Location: Range Management ResearchTitle: High quality data: An evaluation of AIM data quality and data quality procedures Author
|Burnett, Sarah - Bureau Of Land Management|
|Cappuccio, Nicole - Bureau Of Land Management|
|Courtwright, Jennifer - Utah State University|
Submitted to: Society for Range Management Meeting Proceedings
Publication Type: Abstract Only
Publication Acceptance Date: 10/23/2017
Publication Date: 1/28/2018
Citation: Mccord, S.E., Burnett, S., Cappuccio, N., Courtwright, J. 2018. High quality data: An evaluation of AIM data quality and data quality procedures [abstract]. 2018 Conference of The Society for Range Management. January 28-February 2, 2018. Sparks, Nevada.
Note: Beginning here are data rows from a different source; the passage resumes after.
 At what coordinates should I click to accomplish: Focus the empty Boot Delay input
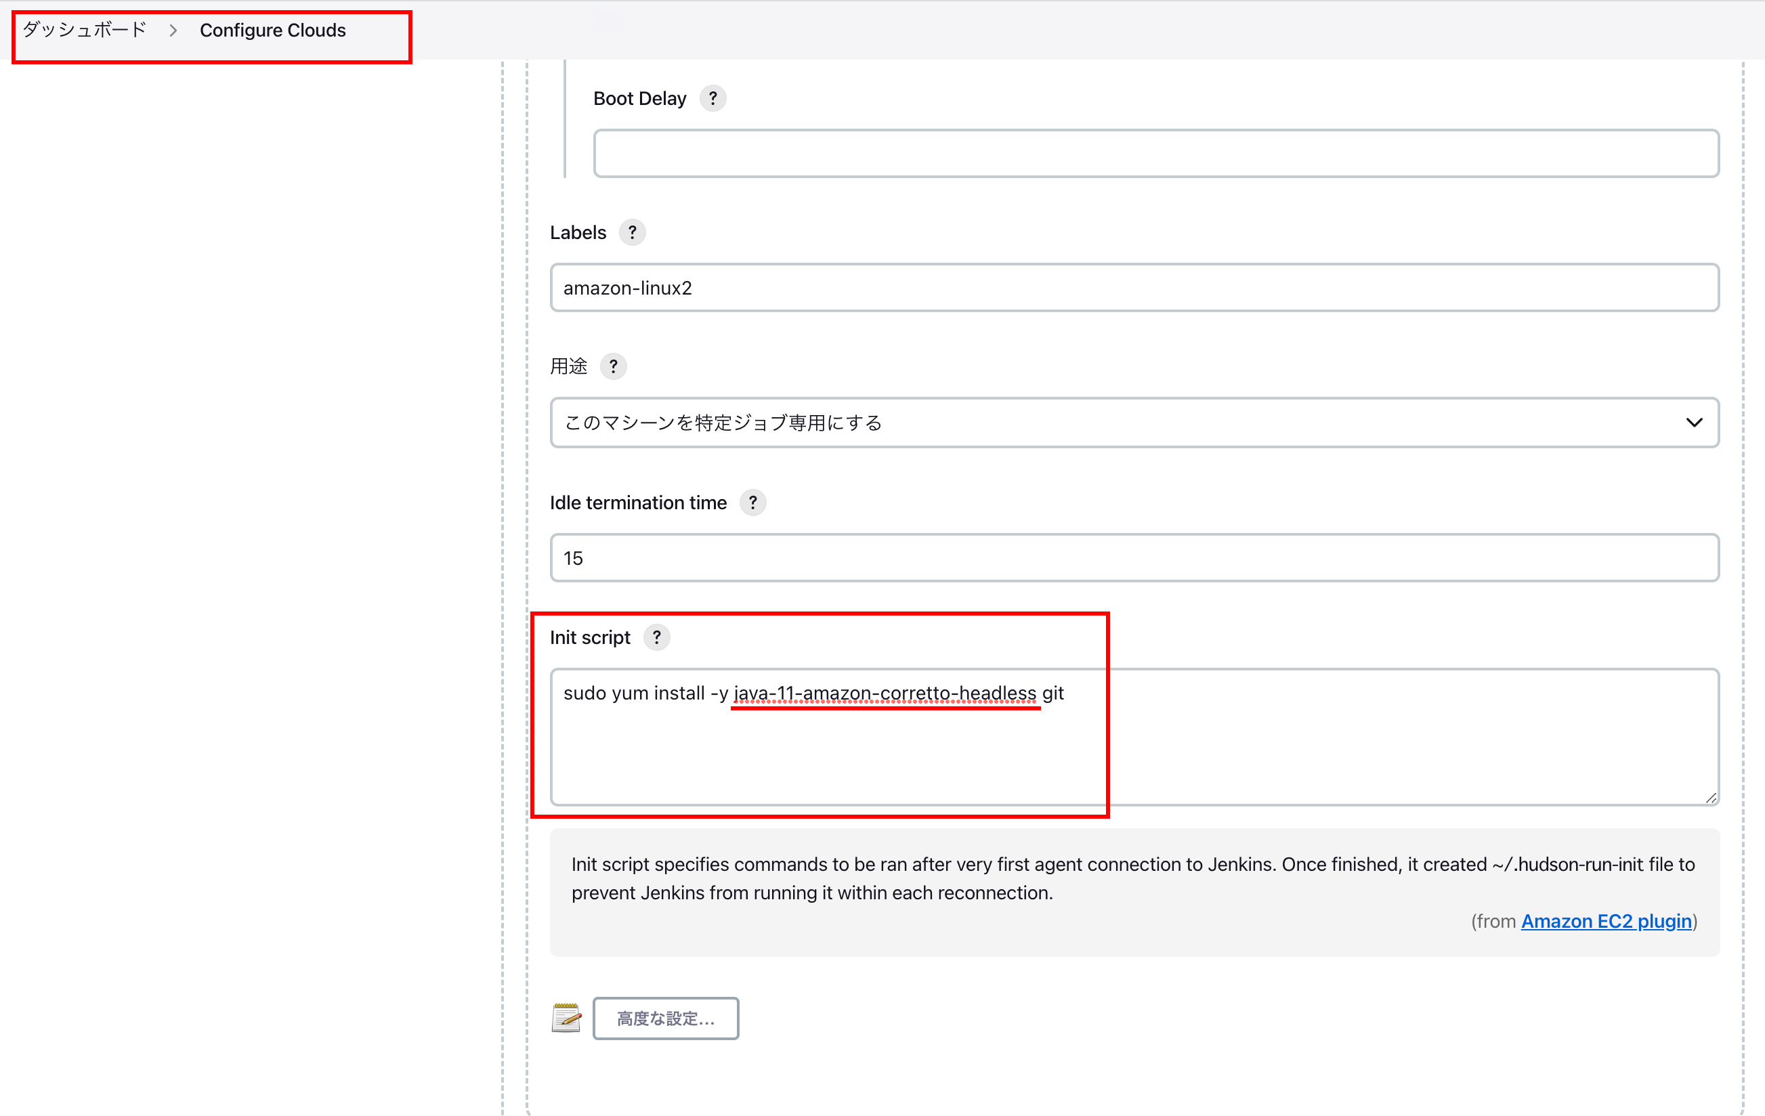tap(1156, 152)
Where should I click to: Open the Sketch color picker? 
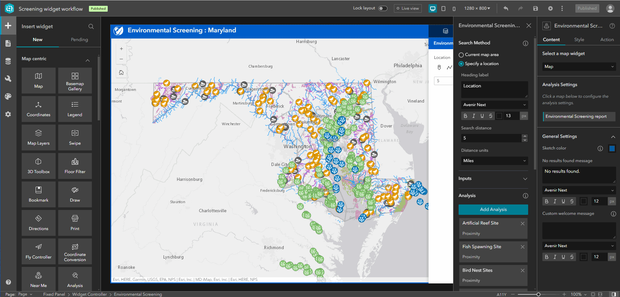[x=612, y=148]
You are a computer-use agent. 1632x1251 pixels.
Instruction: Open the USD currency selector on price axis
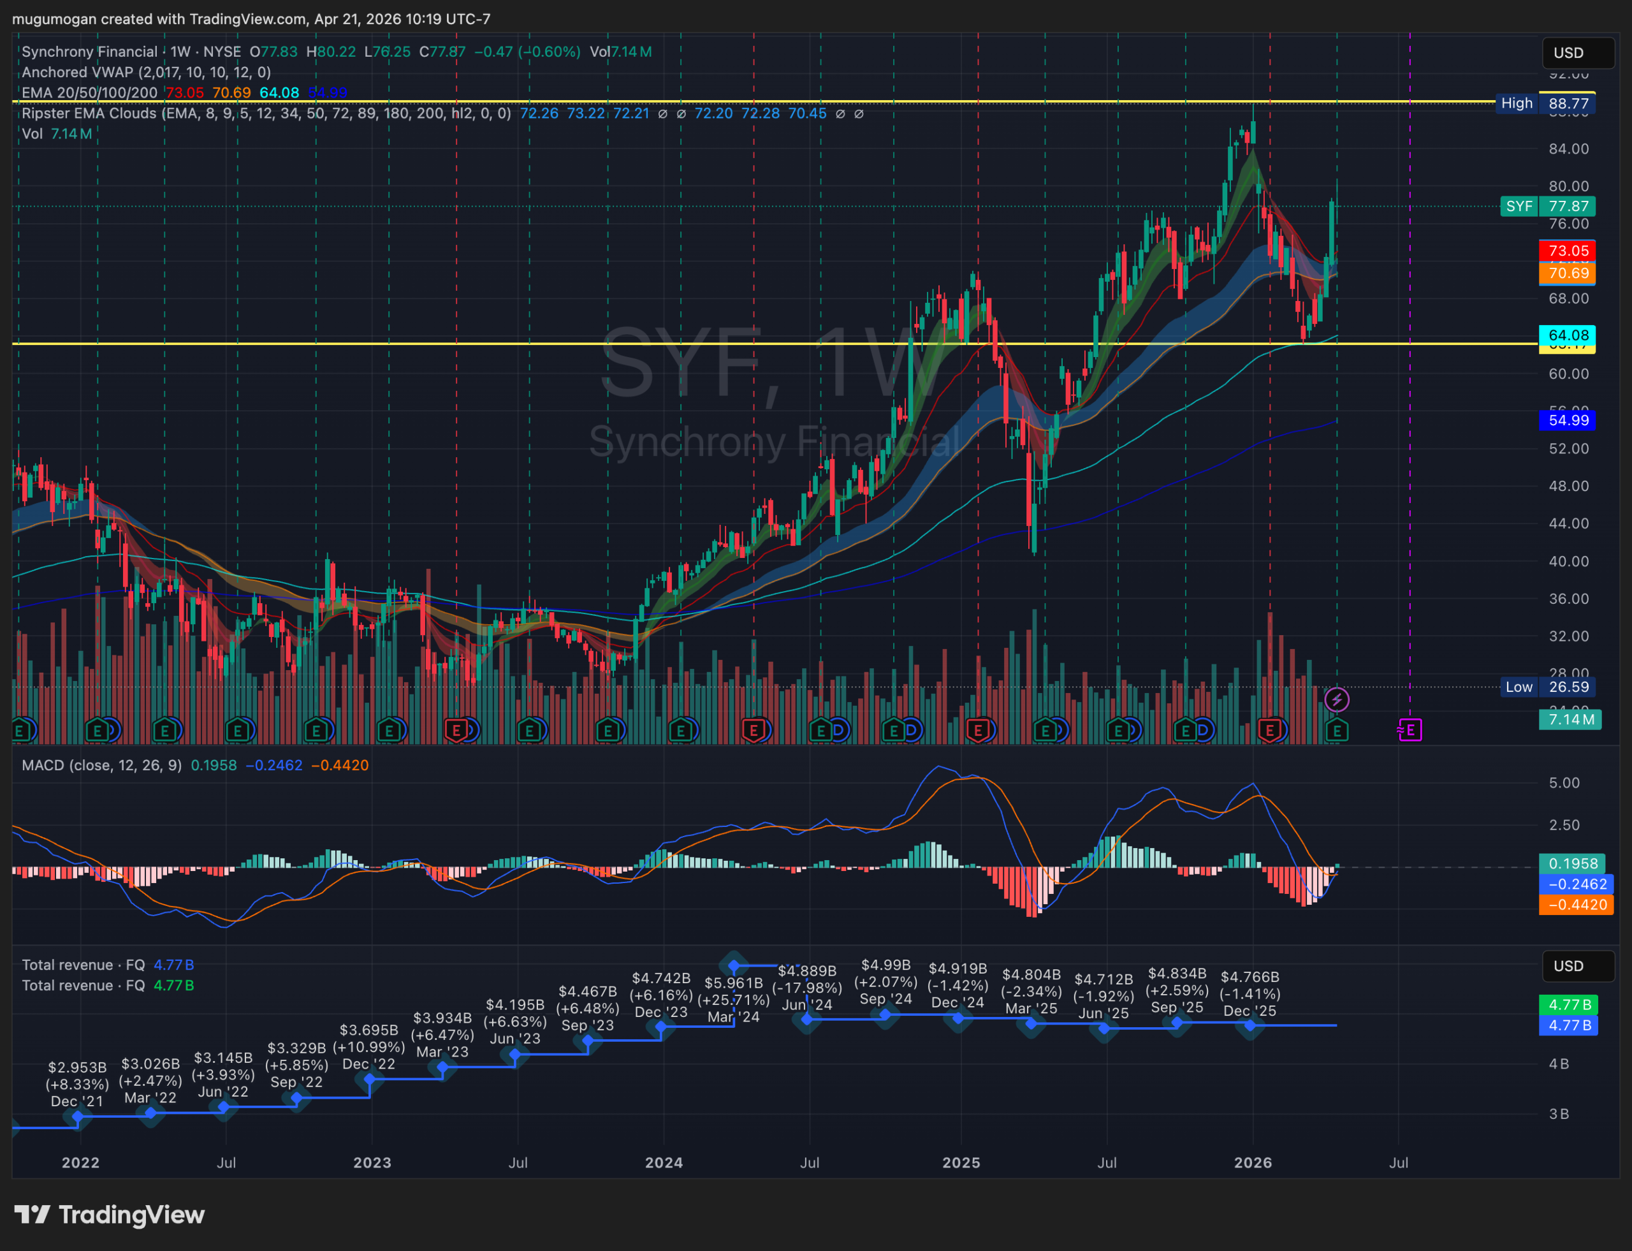point(1577,53)
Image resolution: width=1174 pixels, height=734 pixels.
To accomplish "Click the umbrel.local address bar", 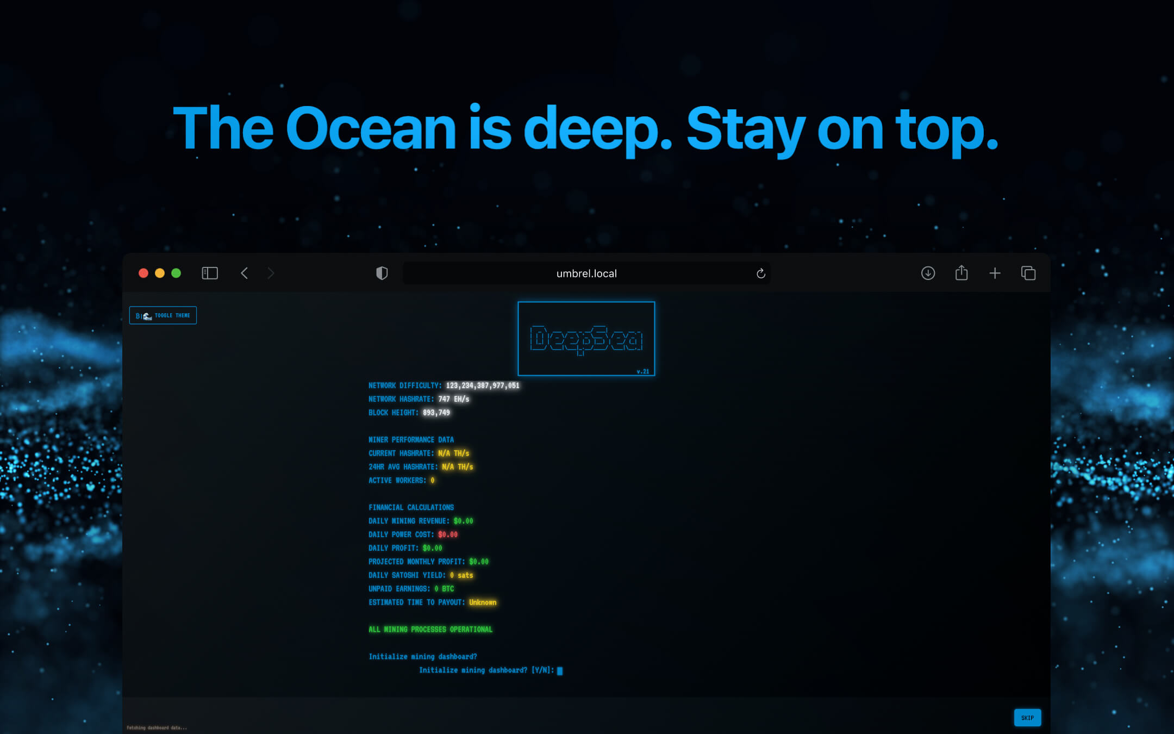I will [x=586, y=273].
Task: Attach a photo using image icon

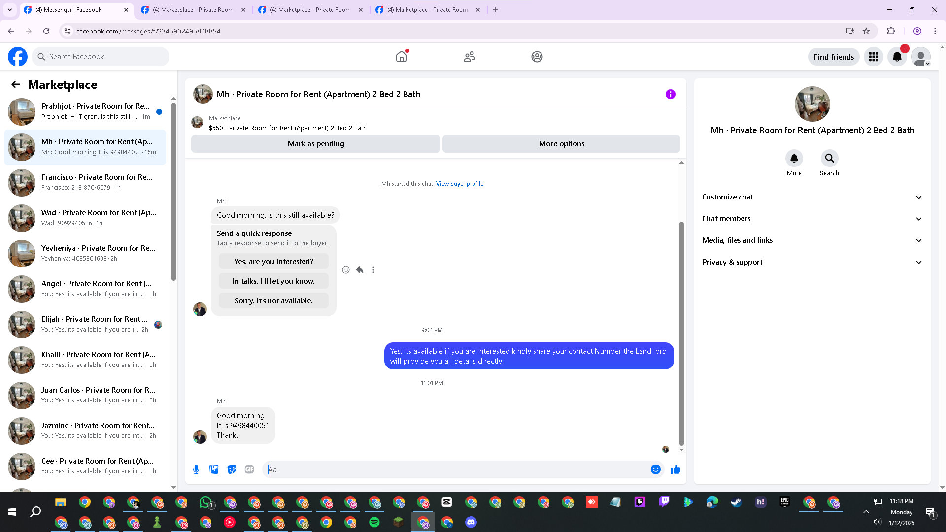Action: pos(214,469)
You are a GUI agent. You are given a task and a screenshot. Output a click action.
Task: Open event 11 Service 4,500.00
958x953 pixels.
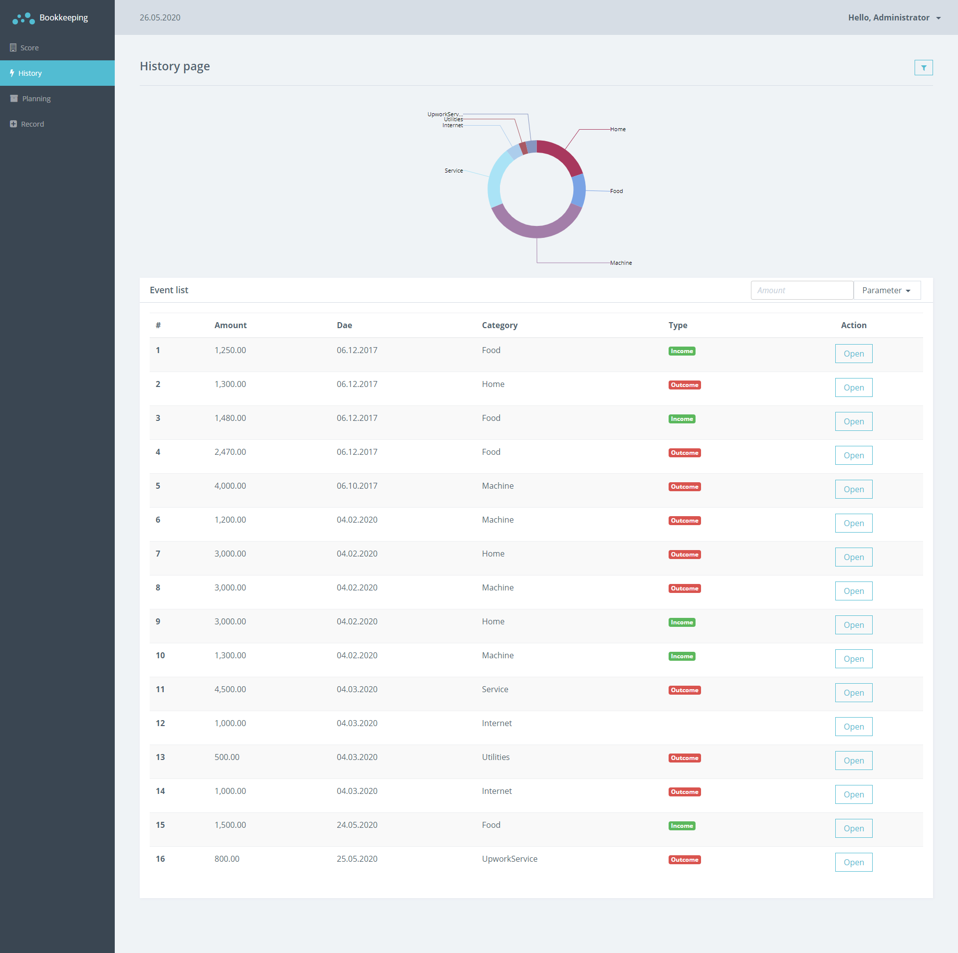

Technical Abstract: The goal of every monitoring program is to collect high-quality data which can then be used to provide information to decision makers. The Bureau of Land Management (BLM) Assessment, Inventory, and Monitoring (AIM) program is one such data set which provides rangeland status, condition, and trend information across BLM rangelands. These points represent aquatic and terrestrial resources across the western United States and Alaska. To date there are over 18,000 terrestrial points and 1400 aquatic points. While these data were collected for specific objectives, they are available for use by other BLM resource managers, other agencies and academic institutions to meet multiple resource questions and objectives. The broad utility of these data is due to the core methods and protocols employed during data collection as well as the quality assurance and quality control protocols employed by the AIM program. Here we evaluate the steps AIM takes to ensure quality, including project planning, core method implementation, observer training and calibration, electronic data capture, automated and manual data checks, and database structures. We describe the terrestrial database, TerrADat, and aquatic database, AquADat, and how these databases can be accessed by non-BLM users. Known quality procedures and evaluation measures improve the AIM data and can help users understand how and when the AIM data or data procedures may be useful to current and future applications.